Have you tried fscking it?

EDIT: It might be better, actually, to copy the image of it to a file on a working hard disk (if you have enough space) and then fscking and mounting that, in case it fails more.

----------

## FcukThisGame

Well, being that it's a church's hard drive and not yours... it kinda puts you in a jam... I'd suggest, as MEW said, making an image of it onto another good disk, and trying to recover from there. From my experience with failing hard drives, (and I'm not kidding), when all else fails, hit it with a hammer. Not hard enough to break it, but enough to get one more access out of it. DO NOTE that this is by LAST RESORT ONLY. And I don't guarantee that it'll work for you. But it has worked for me before. I would strongly suggest that you do what you can to back it up in any way as well as all other means of recovery before you do that. I've done that on two failing XBOX hard drives giving a hard drive timeout error and they've both worked for one more boot.  I would absolutely not do it short of last resort as it will be your last resort.

Good luck.

----------

## Jake

I'd try making an image with dd_rescue. It's in portage as sys-fs/dd-rescue. Or sys-fs/ddrescue. I don't know which one is better.

The hammer method works if the heads are jammed. Give it a thump to unjam the heads, but they'll almost certainly damage the surface of the platters they happen to be jammed near.  And some people put failing hard drives in freezers. Google it.

----------

## wjb

Pay someone who knows what they're doing to fix it, if its worth it. google recover hard disk. Ask your dad. This really truly isn't a job for someone who has to ask how.

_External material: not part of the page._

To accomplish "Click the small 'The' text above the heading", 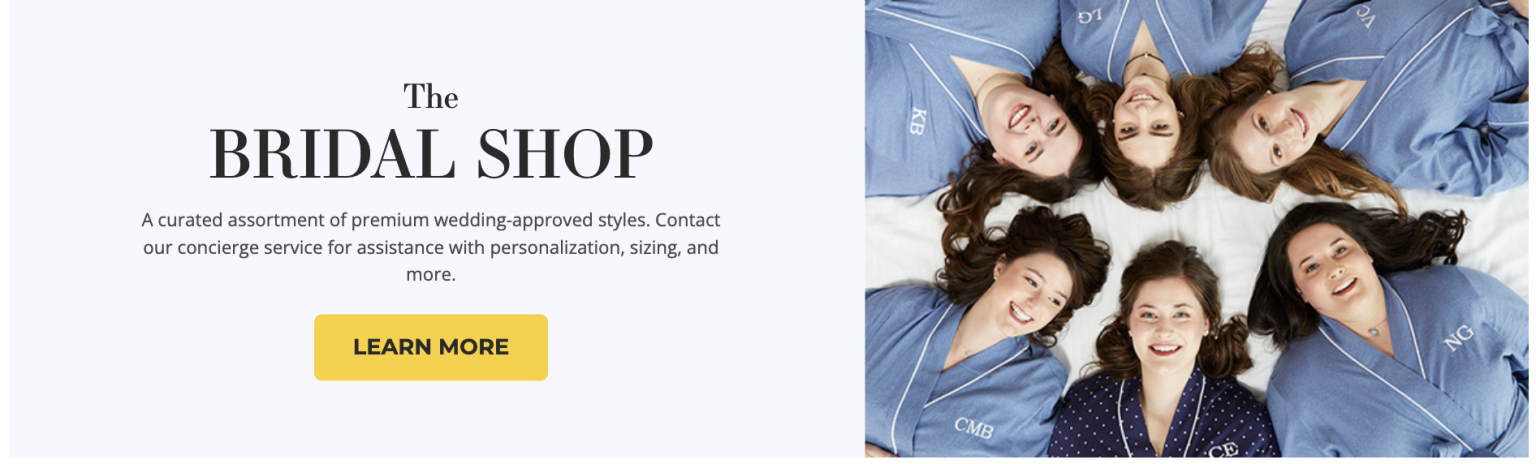I will click(x=431, y=96).
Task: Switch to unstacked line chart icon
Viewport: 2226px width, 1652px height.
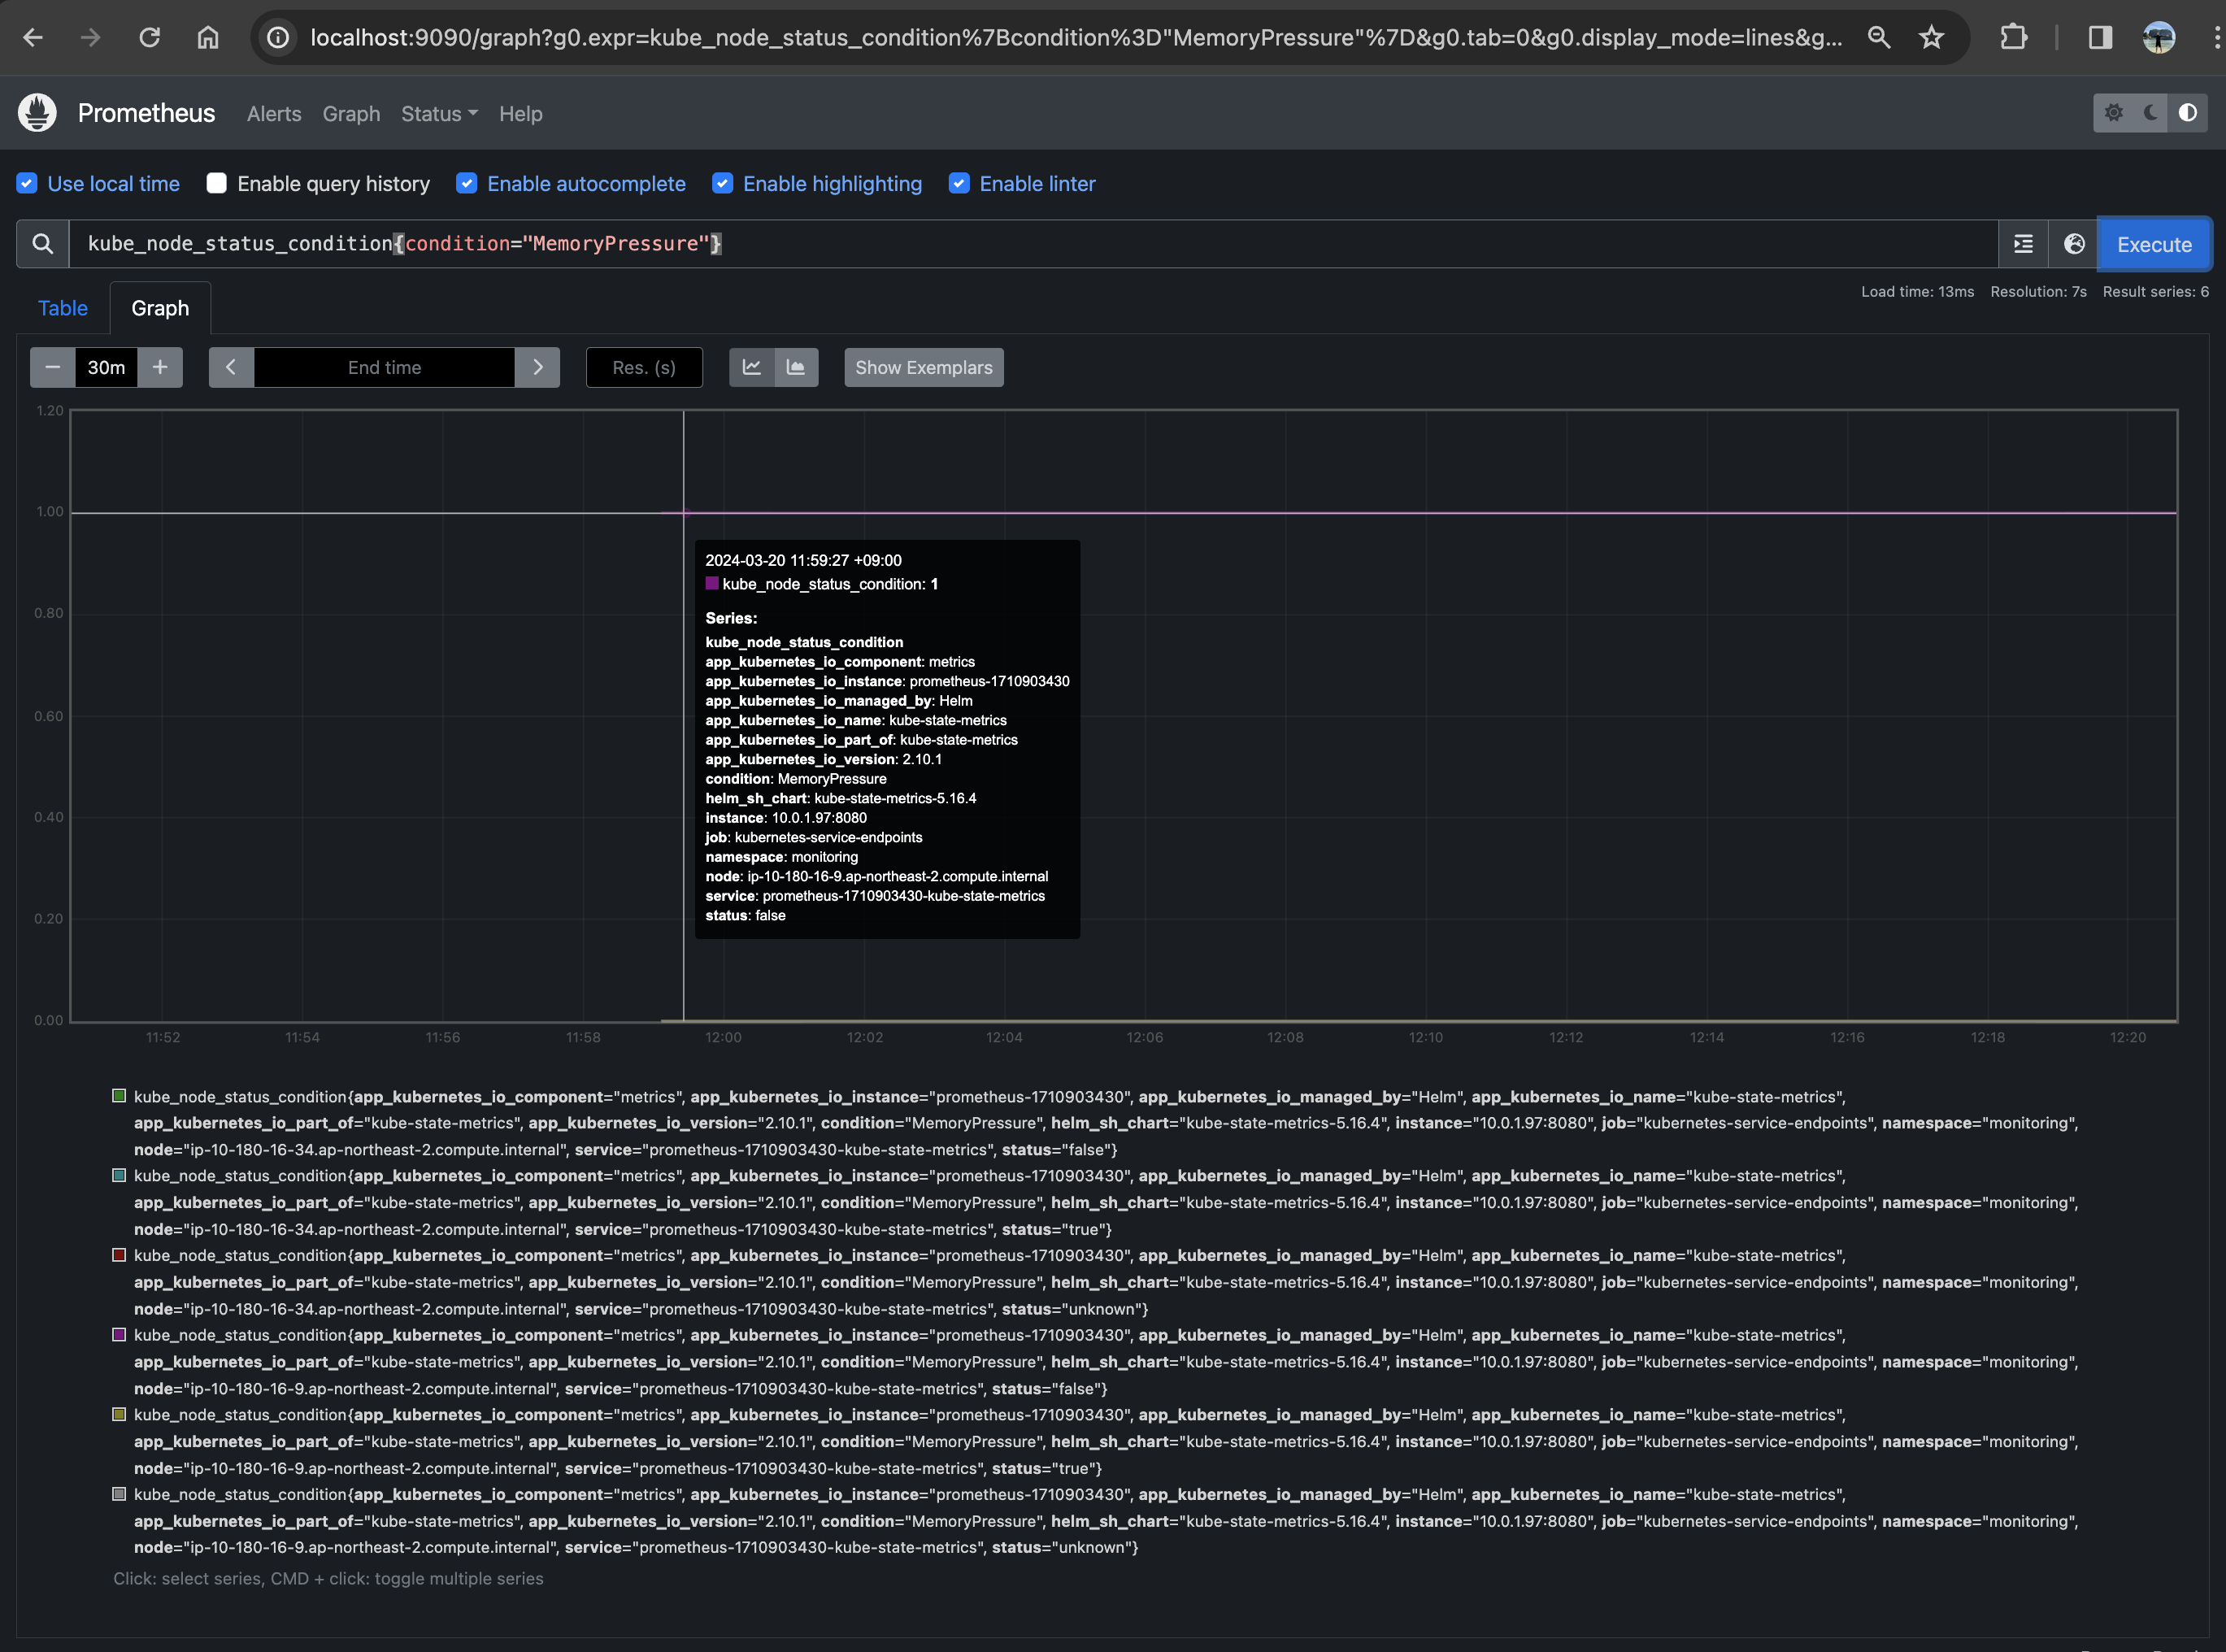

Backup to DVD/CD regularly in future, eh? (its a lesson everyone learns the hard way unfortunately)

----------

## gnychis

yes i'd prefer to get this done professionally

do you know any reputable professional companies which can restore the data?

----------

## clintpatty

 *gnychis wrote:*   

> yes i'd prefer to get this done professionally
> 
> do you know any reputable professional companies which can restore the data?

 

That's going to start at over $500.

----------

## gnychis

Like i said, its my churches hard drive... i'm a student, me paying $500 is out of the question

however all of the churches financial docs and important things are on it, unfortunately i am sure they are willing to take the $500 hit

so, suggestions please

----------

## Jake

 *gnychis wrote:*   

> however all of the churches financial docs and important things are on it, unfortunately i am sure they are willing to take the $500 hit

 

Why is that unfortunate? If it's so important, I wouldn't have even powered the drive up. Let the church pay for professional recovery, then advise them to keep backups in the future, off-site and incremental (or one-time like CD/DVD-R) if possible.

----------

## gnychis

 *Jake wrote:*   

>  *gnychis wrote:*   however all of the churches financial docs and important things are on it, unfortunately i am sure they are willing to take the $500 hit 
> 
> Why is that unfortunate? If it's so important, I wouldn't have even powered the drive up. Let the church pay for professional recovery, then advise them to keep backups in the future, off-site and incremental (or one-time like CD/DVD-R) if possible.

 

Its unfortunate because it is bad luck.  Even if I had a backup i'd still call it unfortunate.

don't be so serious

----------

## Jake

 *gnychis wrote:*   

> Its unfortunate because it is bad luck.  Even if I had a backup i'd still call it unfortunate.
> 
> don't be so serious

 

I read your sentence as implying it's unfortunate they'd be willing to pay $500. I wasn't trying to be a grammar nazi.

----------

## clintpatty

 *Jake wrote:*   

>  *gnychis wrote:*   Its unfortunate because it is bad luck.  Even if I had a backup i'd still call it unfortunate.
> 
> don't be so serious 
> 
> I read your sentence as implying it's unfortunate they'd be willing to pay $500. I wasn't trying to be a grammar nazi.

 

I read it the same way.  In that case, I've heard both OnTrack and DriveSavers are top notch.

----------

## gnychis

I've also gotten several people point me in the direction of OnTrack's EasyRecovery Professional

however, i can't even get it to try and recover the data because it can't read the partition table.  It asks me what filesystem it is, i say FAT32, it then searches and searches for the partition table and it never finds it, so it never gets around to trying to recover data

----------

## beatryder

I have a friend who wrote a FAT12/16/32 disk editor its called WDE, its kinda hard to find. I will see if I can find a link to the latest. or I will put a copy up somewhere for you. You must be careful with it cause it assumes you are an expert.

its recommended that you boot from a clean floppy to use it.

I (With the help of the author) have been able to recover/fix a but load of problems related to bad sectors. However if there is a head problem you may be boned.

Edit:

Ah ha! I foundeded it!

http://www.ibiblio.org/pub/micro/pc-stuff/freedos/files/util/disk/wde/wde_v30b.zip

that should have some docs in side it. Note its MS DOS based. and written in assembly, I am not sure but the may be included.

----------

## clintpatty

 *gnychis wrote:*   

> I've also gotten several people point me in the direction of OnTrack's EasyRecovery Professional
> 
> however, i can't even get it to try and recover the data because it can't read the partition table.  It asks me what filesystem it is, i say FAT32, it then searches and searches for the partition table and it never finds it, so it never gets around to trying to recover data

 

This is why you mail them the hard drive (and a deposit?).  Don't try to mess with it anymore, just tell them you need their clean room service.

----------